The son of the diplomat couple Mona Juul and Terje Rød-Larsen has been found dead in Oslo. In an op-ed sent to VG, the family’s lawyers direct searing criticism at the months of media coverage surrounding the parents’ Epstein case.
The couple’s 25-year-old son was found dead on Wednesday. This is confirmed by the lawyers Thomas Skjelbred and John Christian Elden in an op-ed sent to VG on Thursday. According to the lawyers, the son took his own life.
VG reported the death on Thursday afternoon, after what the newspaper describes as “participation from next of kin and their lawyer ahead of publication”.
In the op-ed, the lawyers link the tragedy directly to the media coverage the parents have been facing since Økokrim opened an investigation against them in February:
“It stands in the shadow of months of a public spotlight that has long since ceased to be critical, and which instead has become suspicious, speculative and, at times, boundless,” they write.

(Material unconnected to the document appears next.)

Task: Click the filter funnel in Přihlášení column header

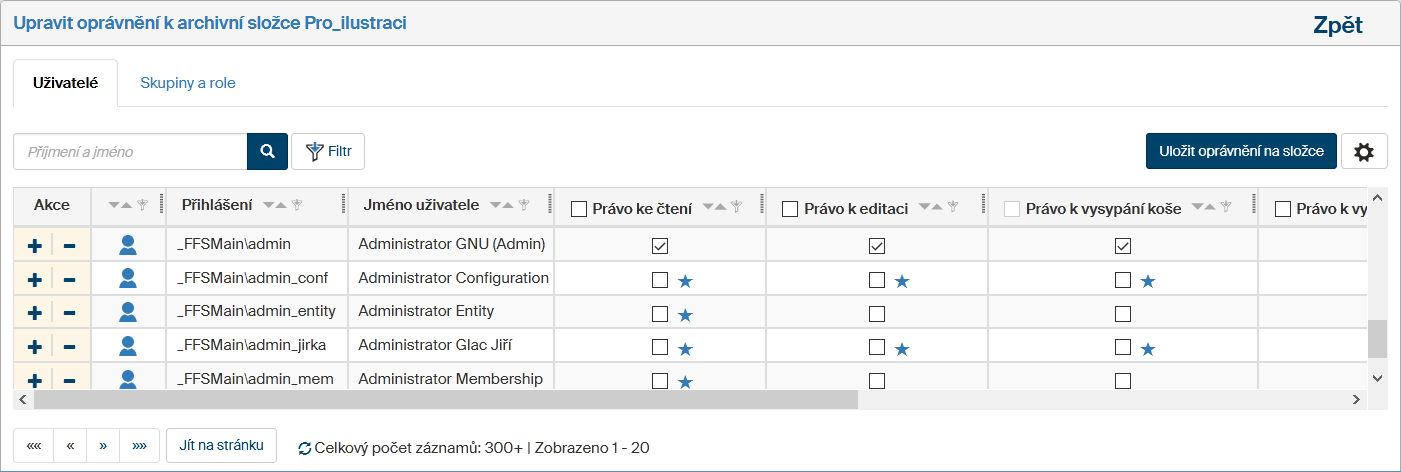Action: [x=297, y=205]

At the same time, the lawyers emphasise that it is “both irresponsible and undignified” to speculate about causal connections, and remind readers that “suicide is always complex”.
Rebukes the press
Skjelbred and Elden devote large parts of the op-ed to a principled criticism of the Norwegian press:
“It is legitimate to put critical questions to power. It is necessary in a democracy. But there is a point at which criticism slides into character assassination, where curiosity becomes speculation, and where the public’s right to access is taken as support for something far more problematic: a collective lack of empathy.”

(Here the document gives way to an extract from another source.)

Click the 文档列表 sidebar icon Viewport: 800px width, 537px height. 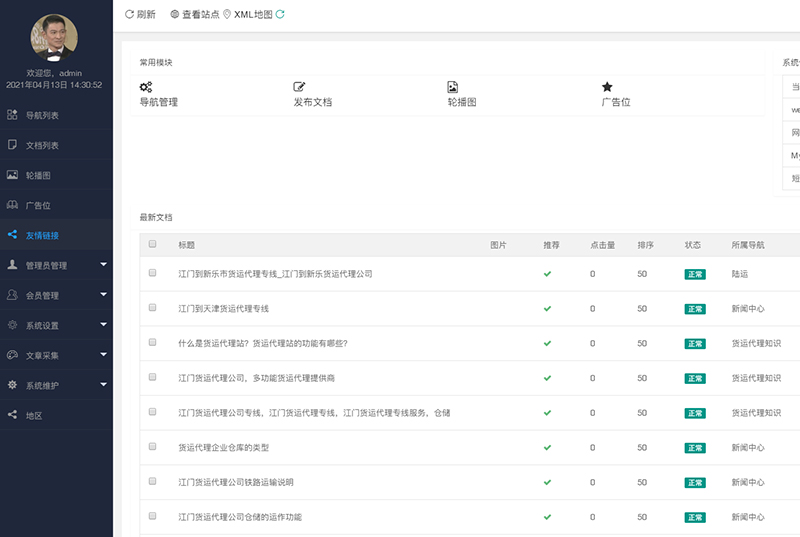(12, 145)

They further write that when “people’s life’s work is reduced to headlines and insinuations”, the result is “a form of public punishment, without legal certainty and without limits”.
Already early in February, Elden asked the media for “calm and human consideration”, and pointed particularly to the burden on the couple’s children – which he stressed they “have neither been part of nor deserved”.
Investigated for corruption
Mona Juul and Terje Rød-Larsen have been central figures in Norwegian foreign policy for three decades, among other things through the Oslo process between Israel and the Palestinians in the 1990s. Rød-Larsen has been a cabinet minister and held top positions in the UN, while Juul has been Norway’s UN ambassador.
Since February, Økokrim has been investigating the couple for possible corruption linked to the contact Rød-Larsen had with the American financier and convicted sex offender Jeffrey Epstein from 2010 to 2019. Both deny criminal guilt.
Part of the investigation concerns gifts and services that are said to have gone to the couple’s two children. According to Epstein’s will, the children were favoured with ten million dollars shortly before he died in 2019. The money has never been paid out, and the family has said that they became aware of the will through the media.
The children have never been charged or suspected of any criminal offence.
Ask for calm
The lawyers conclude the op-ed with an appeal on behalf of the parents:
“The parents now need calm. Calm to grieve. Calm to take care of themselves. Calm to take care of those closest to them who remain.”